■ What you will do ■
**a.** According to the performance counter passage, why would always enforcing a minimum safe overflow period be a problem?
**b.** Decide whether each statement agrees with the performance counter passage, giving yes or no and quoting the deciding words: (i) oprofile lets any user configure events; (ii) the PEBS record layout is the same on all CPUs; (iii) the API currently has no way to specify the buffer size or overflow threshold.
**c.** In the performance counter passage, what two parts make up an event on x86?

■ Selected passage ■
It's also pretty easy to hang a system by programming a too short
overflow period to a commonly encountered event. For example
if you program a counter to trigger an NMI every hundred cycles
then the system will not do much useful work anymore.

This might even be a security hazard because the interface is available
to non-root. Solving that one would actually argue to put at least
some knowledge into the kernel or always enforce a minimum safe period?

The minimum safe period has the problem that it might break some
useful tracing setups on low frequency event where it might
be quite useful to useful on each event. But on a common event
that's a really bad idea. So probably it needs per event information.

Hard problem. oprofile avoids it by only allowing root to configure events.

[btw i'm not sure perfmon3 has solved that one either]

- Split of event into event and unit mask
On x86 events consist of a event number and a unit mask (which
can be sometimes an enumeration, not a mask). It's unclear
right now how the unit mask is specified in the perfctr structure.
While it could be both encoded in type that would be clumsy,
requiring special macros. So likely it needs a separate field.

- PEBS/Debug Store

Intel/x86 has support for letting the CPU directly log events into a memory
ring buffer with some additional information like register contents. From
the first look this could be supported with additional record types. One
issue there is that the record layout is not architectural and varies
with different CPUs. Getting a nice general API out of that might be tricky.
Would each new CPU need a new record type?

Processing PEBS records is also moderately performance critical
(and they can be quite big) so it would be a good idea to have some way
to process them copy less.

Another issue is that you need to specify the buffer size/overflow threshold
somewhere. Right now there is no way in the API to do that (and the
existing syscall has already quite a lot of arguments). So PEBS would
likely need a new syscall?

Data records:
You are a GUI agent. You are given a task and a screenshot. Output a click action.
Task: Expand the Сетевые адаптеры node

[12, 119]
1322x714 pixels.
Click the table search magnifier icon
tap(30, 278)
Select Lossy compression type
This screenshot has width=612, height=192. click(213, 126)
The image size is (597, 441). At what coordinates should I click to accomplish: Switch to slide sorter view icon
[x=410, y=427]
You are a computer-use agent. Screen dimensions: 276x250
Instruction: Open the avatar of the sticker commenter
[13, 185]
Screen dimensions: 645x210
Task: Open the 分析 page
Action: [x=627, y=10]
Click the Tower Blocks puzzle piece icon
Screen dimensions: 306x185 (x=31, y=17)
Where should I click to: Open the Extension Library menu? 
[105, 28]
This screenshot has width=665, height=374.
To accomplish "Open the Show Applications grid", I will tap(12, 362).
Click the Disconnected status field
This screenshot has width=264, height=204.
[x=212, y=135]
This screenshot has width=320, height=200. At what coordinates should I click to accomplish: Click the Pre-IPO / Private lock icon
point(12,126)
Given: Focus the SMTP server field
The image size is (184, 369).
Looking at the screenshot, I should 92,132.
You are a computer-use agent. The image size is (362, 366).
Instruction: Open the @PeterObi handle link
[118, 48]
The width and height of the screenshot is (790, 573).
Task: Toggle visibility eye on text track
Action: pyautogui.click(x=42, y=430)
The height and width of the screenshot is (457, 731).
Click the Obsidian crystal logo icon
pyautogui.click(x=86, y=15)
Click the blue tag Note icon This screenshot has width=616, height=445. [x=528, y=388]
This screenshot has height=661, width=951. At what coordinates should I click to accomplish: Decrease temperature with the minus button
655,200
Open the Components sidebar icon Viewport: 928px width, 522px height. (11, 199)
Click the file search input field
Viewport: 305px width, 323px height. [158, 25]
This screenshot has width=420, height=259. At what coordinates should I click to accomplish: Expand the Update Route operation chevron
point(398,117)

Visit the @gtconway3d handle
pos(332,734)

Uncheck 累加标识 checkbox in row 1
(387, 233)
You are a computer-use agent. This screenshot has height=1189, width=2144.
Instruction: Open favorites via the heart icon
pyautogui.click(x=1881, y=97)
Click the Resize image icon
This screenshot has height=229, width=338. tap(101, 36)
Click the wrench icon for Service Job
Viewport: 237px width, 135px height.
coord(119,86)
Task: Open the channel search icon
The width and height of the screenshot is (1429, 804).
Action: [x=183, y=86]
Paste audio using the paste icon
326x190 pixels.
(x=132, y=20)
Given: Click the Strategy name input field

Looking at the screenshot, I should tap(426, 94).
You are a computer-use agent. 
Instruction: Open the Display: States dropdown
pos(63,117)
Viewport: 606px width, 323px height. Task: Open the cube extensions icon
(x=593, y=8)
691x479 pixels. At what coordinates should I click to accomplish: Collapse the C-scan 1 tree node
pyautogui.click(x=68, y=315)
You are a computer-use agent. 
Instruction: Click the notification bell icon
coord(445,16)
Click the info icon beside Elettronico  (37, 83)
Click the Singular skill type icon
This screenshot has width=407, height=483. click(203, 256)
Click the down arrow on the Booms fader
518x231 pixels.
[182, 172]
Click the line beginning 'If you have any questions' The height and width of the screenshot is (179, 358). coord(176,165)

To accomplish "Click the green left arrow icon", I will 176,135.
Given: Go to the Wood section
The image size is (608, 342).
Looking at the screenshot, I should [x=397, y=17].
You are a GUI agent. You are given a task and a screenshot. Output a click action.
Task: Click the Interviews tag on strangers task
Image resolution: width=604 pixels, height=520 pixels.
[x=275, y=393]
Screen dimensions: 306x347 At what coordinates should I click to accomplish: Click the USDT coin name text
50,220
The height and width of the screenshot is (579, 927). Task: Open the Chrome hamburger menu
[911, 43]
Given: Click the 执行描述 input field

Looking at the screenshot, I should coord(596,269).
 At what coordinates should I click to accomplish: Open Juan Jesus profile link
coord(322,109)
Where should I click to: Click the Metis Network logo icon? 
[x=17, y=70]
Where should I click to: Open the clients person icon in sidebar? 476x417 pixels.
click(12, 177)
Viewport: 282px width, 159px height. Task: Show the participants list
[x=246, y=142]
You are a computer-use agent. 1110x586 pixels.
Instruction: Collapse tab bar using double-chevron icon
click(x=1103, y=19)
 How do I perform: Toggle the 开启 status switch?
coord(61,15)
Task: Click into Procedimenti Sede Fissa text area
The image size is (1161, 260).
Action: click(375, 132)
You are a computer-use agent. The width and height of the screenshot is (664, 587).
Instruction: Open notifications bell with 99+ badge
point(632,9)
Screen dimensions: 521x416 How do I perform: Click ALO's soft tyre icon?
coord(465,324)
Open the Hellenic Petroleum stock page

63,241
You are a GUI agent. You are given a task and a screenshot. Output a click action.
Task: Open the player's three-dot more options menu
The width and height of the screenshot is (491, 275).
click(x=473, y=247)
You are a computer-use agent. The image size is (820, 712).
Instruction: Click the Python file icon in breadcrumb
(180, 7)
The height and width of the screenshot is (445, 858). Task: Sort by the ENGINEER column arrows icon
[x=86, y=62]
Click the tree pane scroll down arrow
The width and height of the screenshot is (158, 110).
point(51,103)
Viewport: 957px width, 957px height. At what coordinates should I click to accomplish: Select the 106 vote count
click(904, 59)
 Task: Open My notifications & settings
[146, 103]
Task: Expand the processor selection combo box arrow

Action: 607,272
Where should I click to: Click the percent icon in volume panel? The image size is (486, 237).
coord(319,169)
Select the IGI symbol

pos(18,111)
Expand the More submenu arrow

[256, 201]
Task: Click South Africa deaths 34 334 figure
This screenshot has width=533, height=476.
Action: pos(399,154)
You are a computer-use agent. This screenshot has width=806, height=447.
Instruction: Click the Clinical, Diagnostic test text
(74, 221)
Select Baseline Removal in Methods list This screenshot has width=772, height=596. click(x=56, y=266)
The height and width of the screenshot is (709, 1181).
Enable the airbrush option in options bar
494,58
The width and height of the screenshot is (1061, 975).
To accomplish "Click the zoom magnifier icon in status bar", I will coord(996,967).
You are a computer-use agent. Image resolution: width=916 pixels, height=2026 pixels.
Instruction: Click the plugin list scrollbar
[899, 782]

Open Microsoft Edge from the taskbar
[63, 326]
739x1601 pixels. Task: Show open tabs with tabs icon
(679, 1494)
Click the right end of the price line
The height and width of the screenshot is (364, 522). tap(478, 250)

■ Answers for this exercise ■
**a.** A minimum safe period might break useful tracing setups on low-frequency events, where triggering on each event can be quite useful. For that reason the passage concludes that per-event information is probably needed.

**b.**
(i) No: "oprofile avoids it by only allowing root to configure events."
(ii) No: "the record layout is not architectural and varies with different CPUs."
(iii) Yes: "Right now there is no way in the API to do that"

**c.** An event number and a unit mask.